▶ [Dataset]
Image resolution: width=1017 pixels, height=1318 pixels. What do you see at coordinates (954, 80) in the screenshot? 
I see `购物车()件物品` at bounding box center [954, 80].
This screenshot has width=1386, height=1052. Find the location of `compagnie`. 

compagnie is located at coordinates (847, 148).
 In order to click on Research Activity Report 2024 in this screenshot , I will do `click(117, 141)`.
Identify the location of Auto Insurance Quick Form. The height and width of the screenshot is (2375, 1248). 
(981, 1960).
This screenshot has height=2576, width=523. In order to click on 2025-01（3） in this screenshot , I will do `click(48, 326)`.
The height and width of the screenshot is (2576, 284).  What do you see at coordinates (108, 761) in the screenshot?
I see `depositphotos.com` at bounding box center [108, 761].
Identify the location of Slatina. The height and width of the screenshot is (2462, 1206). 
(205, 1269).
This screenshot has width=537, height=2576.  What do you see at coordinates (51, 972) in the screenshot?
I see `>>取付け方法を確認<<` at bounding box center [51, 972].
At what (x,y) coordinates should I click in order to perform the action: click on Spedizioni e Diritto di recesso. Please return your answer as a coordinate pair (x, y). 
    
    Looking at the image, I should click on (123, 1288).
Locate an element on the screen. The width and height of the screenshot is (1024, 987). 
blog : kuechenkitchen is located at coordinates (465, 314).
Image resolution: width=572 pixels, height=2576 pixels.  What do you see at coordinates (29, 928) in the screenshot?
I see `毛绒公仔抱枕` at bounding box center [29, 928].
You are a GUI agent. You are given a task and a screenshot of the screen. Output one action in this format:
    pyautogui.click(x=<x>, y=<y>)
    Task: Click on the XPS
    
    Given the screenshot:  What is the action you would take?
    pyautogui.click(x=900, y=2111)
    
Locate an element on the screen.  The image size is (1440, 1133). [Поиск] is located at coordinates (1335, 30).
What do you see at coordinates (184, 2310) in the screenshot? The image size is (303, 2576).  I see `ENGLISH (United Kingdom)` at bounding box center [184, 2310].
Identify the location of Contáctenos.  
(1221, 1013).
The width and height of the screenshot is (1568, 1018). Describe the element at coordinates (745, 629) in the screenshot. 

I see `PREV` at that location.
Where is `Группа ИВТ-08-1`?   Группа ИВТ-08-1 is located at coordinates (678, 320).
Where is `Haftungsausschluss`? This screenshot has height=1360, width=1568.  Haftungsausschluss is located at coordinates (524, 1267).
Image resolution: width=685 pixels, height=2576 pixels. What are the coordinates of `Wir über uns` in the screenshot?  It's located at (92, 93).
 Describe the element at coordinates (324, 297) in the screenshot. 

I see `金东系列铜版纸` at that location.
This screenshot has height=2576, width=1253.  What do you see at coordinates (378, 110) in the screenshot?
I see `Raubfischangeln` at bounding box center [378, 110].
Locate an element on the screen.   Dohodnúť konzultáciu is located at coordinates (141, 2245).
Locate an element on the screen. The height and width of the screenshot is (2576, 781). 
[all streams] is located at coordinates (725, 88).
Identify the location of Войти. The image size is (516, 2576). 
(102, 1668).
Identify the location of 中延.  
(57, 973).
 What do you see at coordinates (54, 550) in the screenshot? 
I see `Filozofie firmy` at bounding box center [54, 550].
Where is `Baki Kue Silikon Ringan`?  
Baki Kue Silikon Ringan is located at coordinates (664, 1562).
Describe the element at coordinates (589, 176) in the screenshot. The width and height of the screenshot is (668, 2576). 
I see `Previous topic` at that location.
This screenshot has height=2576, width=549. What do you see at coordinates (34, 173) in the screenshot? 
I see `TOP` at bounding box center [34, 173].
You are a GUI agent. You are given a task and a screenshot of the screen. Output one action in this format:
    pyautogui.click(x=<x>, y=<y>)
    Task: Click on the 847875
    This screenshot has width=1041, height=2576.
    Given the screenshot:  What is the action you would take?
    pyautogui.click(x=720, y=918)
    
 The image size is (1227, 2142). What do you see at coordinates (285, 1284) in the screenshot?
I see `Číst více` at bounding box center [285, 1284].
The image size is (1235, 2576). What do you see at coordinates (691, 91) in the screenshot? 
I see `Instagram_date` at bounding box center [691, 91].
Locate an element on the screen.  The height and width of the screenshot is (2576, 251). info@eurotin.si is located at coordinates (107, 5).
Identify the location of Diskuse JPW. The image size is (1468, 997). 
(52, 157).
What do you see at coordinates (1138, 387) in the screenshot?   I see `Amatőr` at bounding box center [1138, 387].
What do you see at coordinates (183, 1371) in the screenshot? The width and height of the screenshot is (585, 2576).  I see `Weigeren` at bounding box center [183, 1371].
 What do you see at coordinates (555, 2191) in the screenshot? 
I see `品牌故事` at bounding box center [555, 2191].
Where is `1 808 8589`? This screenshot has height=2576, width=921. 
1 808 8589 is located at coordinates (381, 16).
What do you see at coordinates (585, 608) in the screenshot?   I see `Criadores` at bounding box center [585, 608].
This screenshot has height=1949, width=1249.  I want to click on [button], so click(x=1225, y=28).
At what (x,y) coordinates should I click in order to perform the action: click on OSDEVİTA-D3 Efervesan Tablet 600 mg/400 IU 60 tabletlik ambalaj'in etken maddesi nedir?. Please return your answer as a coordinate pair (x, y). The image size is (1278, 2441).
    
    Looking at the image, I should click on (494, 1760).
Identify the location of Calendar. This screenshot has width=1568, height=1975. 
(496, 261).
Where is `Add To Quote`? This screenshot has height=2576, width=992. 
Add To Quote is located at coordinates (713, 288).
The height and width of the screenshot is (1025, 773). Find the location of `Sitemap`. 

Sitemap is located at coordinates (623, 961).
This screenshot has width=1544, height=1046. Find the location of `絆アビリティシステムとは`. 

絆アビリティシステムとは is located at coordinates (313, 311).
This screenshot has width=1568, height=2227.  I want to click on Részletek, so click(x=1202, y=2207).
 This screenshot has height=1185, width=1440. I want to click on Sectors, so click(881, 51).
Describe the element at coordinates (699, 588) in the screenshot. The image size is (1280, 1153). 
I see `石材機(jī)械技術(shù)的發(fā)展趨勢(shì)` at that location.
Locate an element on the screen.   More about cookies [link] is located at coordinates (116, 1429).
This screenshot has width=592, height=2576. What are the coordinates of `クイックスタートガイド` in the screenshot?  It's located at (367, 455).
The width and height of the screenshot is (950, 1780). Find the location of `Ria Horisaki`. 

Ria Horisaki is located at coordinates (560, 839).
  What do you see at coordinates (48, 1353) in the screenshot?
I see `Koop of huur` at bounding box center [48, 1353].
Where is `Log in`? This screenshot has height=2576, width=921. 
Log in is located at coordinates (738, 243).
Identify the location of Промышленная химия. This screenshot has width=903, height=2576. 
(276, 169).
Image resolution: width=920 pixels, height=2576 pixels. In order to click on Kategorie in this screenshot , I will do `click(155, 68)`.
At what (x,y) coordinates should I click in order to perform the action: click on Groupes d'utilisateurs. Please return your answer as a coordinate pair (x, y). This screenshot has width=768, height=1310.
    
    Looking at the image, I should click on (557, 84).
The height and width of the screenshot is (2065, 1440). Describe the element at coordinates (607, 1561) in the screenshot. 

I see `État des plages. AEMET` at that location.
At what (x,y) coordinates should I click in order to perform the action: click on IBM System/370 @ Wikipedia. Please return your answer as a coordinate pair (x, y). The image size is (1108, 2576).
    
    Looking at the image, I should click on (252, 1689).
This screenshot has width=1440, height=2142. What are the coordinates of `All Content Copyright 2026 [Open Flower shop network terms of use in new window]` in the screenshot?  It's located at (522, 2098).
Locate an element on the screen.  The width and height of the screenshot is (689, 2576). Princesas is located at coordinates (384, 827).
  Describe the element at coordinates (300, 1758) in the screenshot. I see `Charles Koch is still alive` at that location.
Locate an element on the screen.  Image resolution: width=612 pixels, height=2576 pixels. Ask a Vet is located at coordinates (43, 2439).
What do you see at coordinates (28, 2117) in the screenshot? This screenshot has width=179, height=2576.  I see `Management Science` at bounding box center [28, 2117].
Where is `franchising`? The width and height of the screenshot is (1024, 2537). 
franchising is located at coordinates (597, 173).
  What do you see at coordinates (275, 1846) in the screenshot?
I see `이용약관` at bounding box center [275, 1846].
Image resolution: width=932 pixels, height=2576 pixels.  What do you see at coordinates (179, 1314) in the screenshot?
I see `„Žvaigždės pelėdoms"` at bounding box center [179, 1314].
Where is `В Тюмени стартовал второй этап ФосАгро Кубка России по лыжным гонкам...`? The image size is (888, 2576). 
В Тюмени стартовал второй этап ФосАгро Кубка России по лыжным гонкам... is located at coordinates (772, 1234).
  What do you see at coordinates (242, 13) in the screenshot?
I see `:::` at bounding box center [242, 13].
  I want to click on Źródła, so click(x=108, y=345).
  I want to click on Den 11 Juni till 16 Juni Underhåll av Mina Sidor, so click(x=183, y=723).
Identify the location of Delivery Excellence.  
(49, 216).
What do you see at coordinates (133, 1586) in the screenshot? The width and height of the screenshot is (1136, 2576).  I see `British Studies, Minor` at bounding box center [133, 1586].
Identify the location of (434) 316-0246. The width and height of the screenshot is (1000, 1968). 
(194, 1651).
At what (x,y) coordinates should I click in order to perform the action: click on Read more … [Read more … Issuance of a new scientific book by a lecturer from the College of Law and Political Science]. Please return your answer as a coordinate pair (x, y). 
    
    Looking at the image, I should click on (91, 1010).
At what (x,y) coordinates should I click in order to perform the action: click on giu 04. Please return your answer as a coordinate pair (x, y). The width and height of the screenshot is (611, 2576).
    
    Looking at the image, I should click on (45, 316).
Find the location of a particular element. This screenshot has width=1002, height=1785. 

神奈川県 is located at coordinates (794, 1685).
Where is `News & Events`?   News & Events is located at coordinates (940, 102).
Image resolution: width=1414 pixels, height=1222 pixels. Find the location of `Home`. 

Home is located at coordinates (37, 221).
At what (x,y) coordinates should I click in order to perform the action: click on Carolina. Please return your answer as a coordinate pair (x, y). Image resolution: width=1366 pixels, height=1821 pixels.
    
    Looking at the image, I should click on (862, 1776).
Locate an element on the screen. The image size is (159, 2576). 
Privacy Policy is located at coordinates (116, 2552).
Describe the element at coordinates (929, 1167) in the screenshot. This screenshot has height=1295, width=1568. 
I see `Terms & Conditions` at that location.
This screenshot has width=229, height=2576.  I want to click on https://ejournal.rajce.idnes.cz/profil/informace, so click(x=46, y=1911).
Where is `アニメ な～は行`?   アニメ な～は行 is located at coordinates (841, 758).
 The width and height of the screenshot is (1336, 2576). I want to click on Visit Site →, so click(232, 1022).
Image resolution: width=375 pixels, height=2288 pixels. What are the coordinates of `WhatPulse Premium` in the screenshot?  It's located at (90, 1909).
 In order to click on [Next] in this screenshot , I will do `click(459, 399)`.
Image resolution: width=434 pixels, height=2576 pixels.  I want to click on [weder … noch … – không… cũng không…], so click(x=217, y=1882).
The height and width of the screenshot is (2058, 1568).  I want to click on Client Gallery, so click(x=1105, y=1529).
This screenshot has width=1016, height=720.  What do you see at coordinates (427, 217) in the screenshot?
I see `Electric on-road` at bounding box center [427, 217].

▶ [Brief] Update the stretch of the listing from the line containing "The height and width of the screenshot is (2058, 1568)." through the end, replacing "width" with "breadth" and leaving everything else unchanged. Give back only those lines.

▶ [Solution for this exercise]
The height and breadth of the screenshot is (2058, 1568).  I want to click on Client Gallery, so click(x=1105, y=1529).
This screenshot has breadth=1016, height=720.  What do you see at coordinates (427, 217) in the screenshot?
I see `Electric on-road` at bounding box center [427, 217].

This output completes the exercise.